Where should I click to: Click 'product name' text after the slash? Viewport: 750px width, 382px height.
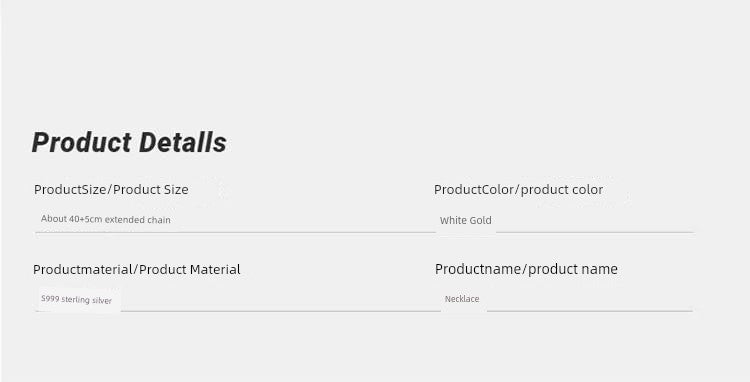point(573,269)
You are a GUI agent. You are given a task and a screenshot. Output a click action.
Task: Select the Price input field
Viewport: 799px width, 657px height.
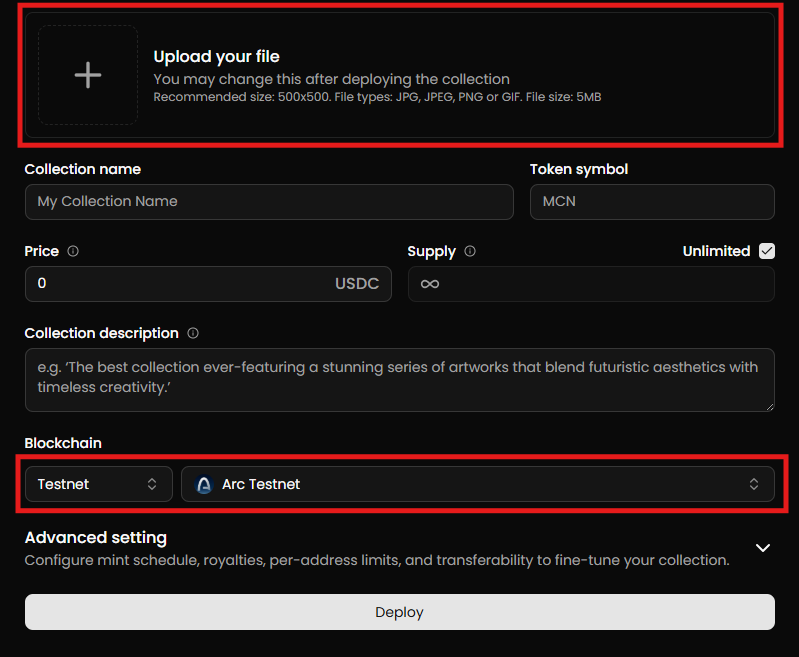click(x=180, y=284)
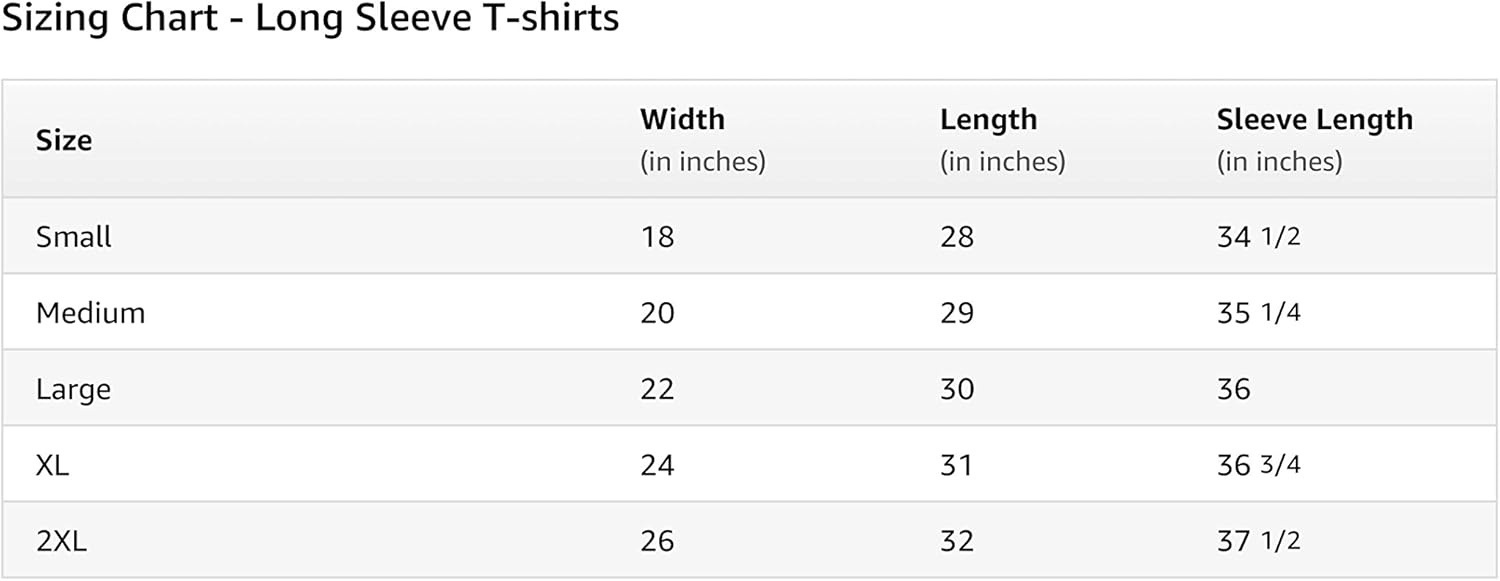Screen dimensions: 1500x581
Task: Click the Sizing Chart title heading
Action: pos(310,19)
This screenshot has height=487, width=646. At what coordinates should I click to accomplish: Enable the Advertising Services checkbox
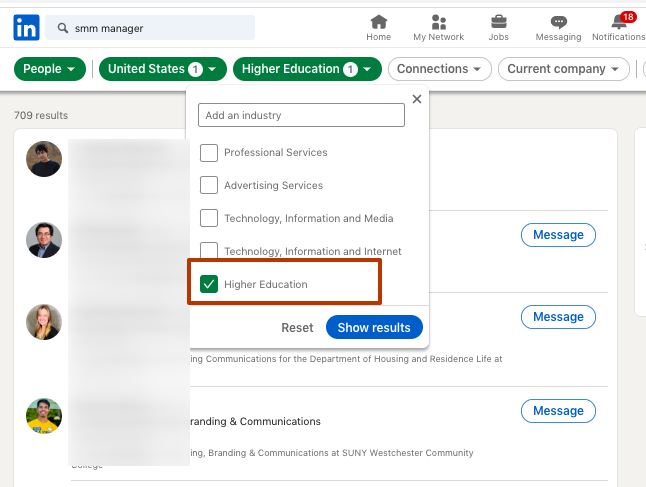[x=209, y=185]
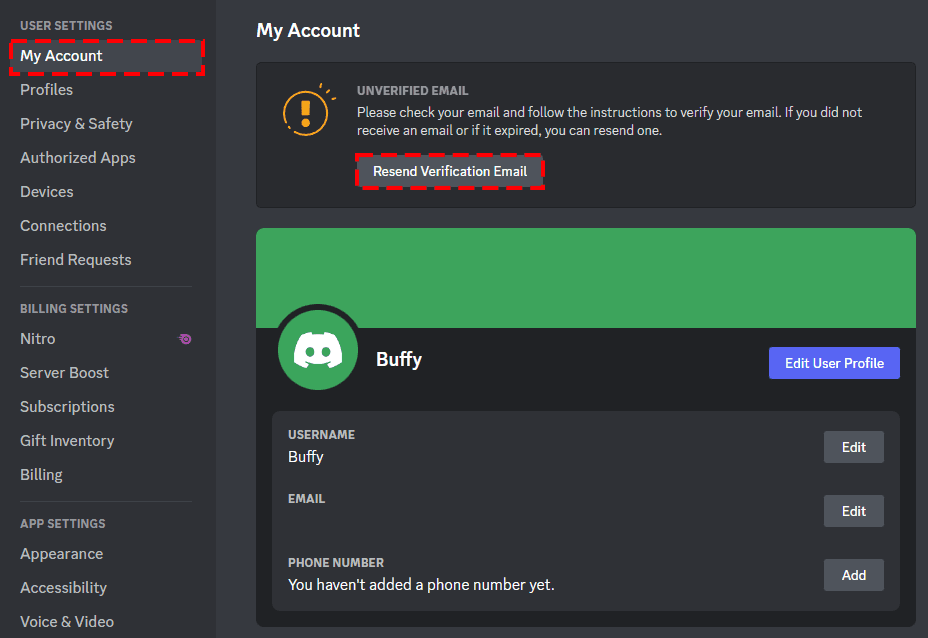Open Privacy & Safety settings
The image size is (928, 638).
76,123
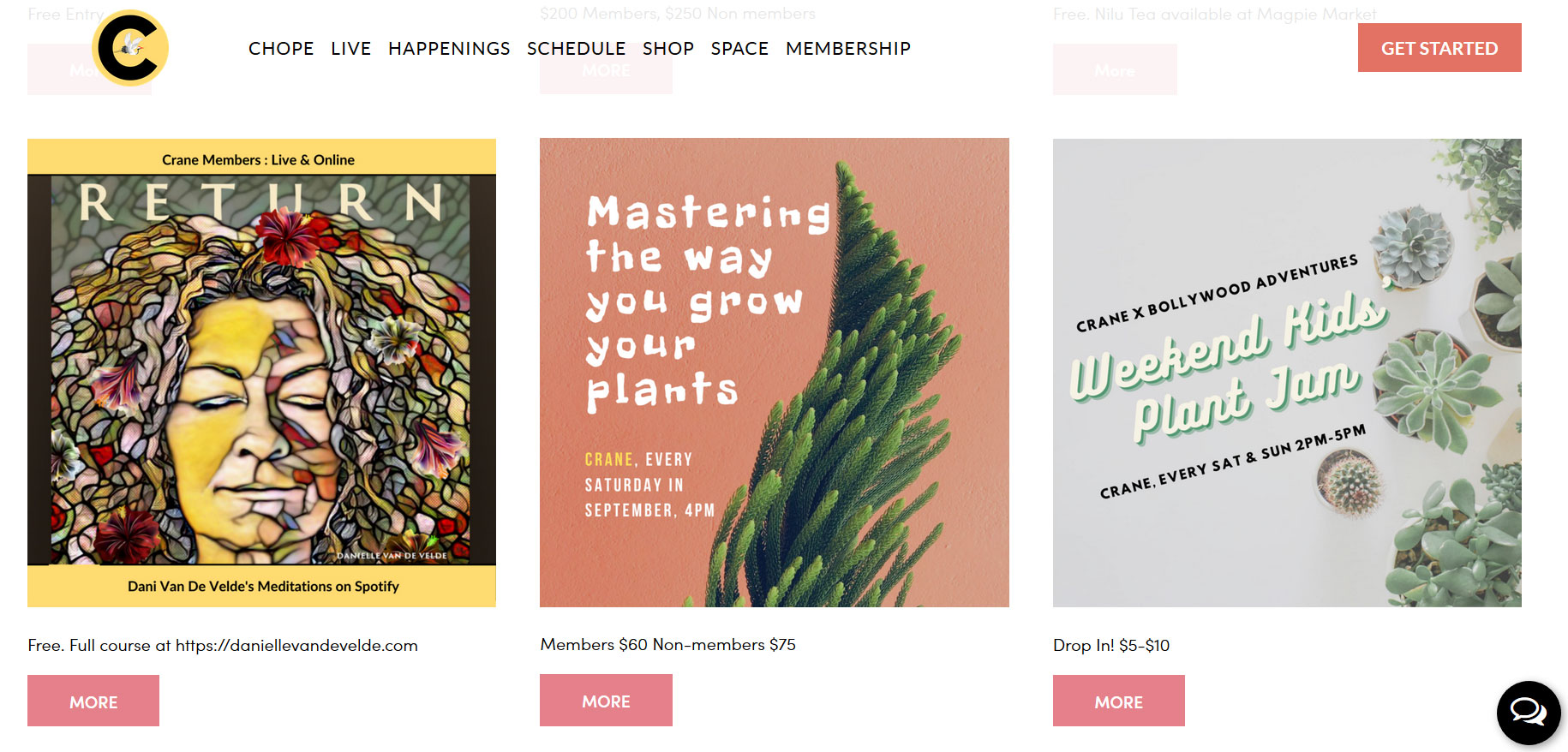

----------

Exercise:
Leaving the pictures aside, copy exactly and only the lines from the one holding "Viewport: 799px width, 657px height." through the final line of the data, both ends kept.

Expected answer:
Viewport: 799px width, 657px height.
click(x=180, y=284)
Screen dimensions: 1500x581
Task: Click the Sizing Chart title heading
Action: pos(310,19)
This screenshot has height=487, width=646. At what coordinates should I click to accomplish: Enable the Advertising Services checkbox
[x=209, y=185]
Open Privacy & Safety settings
The image size is (928, 638).
76,123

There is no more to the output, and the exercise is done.